== STATED PROBLEM ==
Copy down this listing verbatim, beginning with the line containing "Click the prompt" and running through the end of the listing.

== TASK INPUT ==
[start]

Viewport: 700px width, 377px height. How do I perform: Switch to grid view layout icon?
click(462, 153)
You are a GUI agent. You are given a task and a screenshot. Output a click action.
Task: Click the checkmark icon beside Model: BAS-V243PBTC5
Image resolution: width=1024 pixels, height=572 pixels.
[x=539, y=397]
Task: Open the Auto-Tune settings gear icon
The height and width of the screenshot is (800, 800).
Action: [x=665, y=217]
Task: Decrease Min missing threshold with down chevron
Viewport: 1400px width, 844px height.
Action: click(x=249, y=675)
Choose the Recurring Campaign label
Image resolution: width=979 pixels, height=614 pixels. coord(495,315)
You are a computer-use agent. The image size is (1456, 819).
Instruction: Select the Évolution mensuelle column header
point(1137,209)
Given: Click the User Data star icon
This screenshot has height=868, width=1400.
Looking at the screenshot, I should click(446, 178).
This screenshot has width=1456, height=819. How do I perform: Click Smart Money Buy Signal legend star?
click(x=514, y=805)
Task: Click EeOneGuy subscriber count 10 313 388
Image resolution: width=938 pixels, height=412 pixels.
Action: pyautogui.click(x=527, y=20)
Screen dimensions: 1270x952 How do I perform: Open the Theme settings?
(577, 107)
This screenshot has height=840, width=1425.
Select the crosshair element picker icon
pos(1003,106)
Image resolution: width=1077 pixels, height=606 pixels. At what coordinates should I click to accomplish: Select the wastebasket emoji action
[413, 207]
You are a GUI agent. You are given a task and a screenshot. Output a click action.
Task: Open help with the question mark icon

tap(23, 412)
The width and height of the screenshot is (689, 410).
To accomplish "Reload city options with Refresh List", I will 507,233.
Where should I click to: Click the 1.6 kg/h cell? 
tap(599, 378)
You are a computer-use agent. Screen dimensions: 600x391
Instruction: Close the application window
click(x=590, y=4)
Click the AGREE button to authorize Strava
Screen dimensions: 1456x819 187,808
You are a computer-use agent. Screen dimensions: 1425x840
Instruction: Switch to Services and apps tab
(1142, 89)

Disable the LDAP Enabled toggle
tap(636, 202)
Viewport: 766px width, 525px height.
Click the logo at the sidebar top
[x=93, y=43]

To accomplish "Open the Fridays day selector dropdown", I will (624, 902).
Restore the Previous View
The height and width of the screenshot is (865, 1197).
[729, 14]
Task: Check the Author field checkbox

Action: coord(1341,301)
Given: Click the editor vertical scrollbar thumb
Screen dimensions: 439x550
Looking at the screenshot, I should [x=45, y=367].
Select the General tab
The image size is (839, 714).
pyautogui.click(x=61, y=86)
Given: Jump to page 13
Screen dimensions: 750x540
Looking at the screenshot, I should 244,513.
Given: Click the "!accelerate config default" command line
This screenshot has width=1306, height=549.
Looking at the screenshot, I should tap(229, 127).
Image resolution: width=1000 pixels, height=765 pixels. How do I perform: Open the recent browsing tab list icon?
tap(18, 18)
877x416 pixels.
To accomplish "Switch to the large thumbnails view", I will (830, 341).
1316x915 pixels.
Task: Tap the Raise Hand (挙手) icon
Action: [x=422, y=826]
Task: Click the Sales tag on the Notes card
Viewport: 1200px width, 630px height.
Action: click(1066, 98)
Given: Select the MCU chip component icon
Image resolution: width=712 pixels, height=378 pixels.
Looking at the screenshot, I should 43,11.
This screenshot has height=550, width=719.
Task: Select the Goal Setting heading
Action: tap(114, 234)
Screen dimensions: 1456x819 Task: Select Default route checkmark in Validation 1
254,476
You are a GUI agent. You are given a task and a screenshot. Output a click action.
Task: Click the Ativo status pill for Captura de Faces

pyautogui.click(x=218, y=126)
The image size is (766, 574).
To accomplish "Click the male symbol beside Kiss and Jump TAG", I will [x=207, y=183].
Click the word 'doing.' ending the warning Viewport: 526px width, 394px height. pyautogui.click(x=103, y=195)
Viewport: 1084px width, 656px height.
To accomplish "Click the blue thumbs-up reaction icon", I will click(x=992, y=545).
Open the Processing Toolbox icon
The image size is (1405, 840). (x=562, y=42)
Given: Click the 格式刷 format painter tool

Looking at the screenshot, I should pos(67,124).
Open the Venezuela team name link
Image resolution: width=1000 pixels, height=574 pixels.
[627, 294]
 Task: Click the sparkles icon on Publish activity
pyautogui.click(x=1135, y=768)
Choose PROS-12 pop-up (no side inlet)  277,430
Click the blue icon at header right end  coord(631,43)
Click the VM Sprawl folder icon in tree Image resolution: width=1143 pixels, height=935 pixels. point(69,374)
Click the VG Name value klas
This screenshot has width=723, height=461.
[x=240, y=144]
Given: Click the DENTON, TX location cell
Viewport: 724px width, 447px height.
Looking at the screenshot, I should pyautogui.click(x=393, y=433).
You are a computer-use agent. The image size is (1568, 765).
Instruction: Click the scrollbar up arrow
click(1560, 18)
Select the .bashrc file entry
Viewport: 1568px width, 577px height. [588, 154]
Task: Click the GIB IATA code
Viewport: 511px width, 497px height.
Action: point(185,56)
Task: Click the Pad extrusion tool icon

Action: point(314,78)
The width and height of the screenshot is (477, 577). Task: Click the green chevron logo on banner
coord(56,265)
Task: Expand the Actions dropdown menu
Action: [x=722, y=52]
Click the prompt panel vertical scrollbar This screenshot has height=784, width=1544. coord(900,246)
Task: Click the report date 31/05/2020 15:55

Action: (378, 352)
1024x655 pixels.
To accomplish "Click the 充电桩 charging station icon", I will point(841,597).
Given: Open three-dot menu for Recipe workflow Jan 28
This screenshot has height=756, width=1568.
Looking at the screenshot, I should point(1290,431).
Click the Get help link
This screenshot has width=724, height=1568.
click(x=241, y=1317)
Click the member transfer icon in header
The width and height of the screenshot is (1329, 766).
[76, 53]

[end]

== FULL SOLUTION ==
Click the prompt panel vertical scrollbar This screenshot has height=784, width=1544. coord(900,246)
Task: Click the report date 31/05/2020 15:55

Action: (378, 352)
1024x655 pixels.
To accomplish "Click the 充电桩 charging station icon", I will point(841,597).
Given: Open three-dot menu for Recipe workflow Jan 28
This screenshot has height=756, width=1568.
Looking at the screenshot, I should point(1290,431).
Click the Get help link
This screenshot has width=724, height=1568.
click(x=241, y=1317)
Click the member transfer icon in header
The width and height of the screenshot is (1329, 766).
[76, 53]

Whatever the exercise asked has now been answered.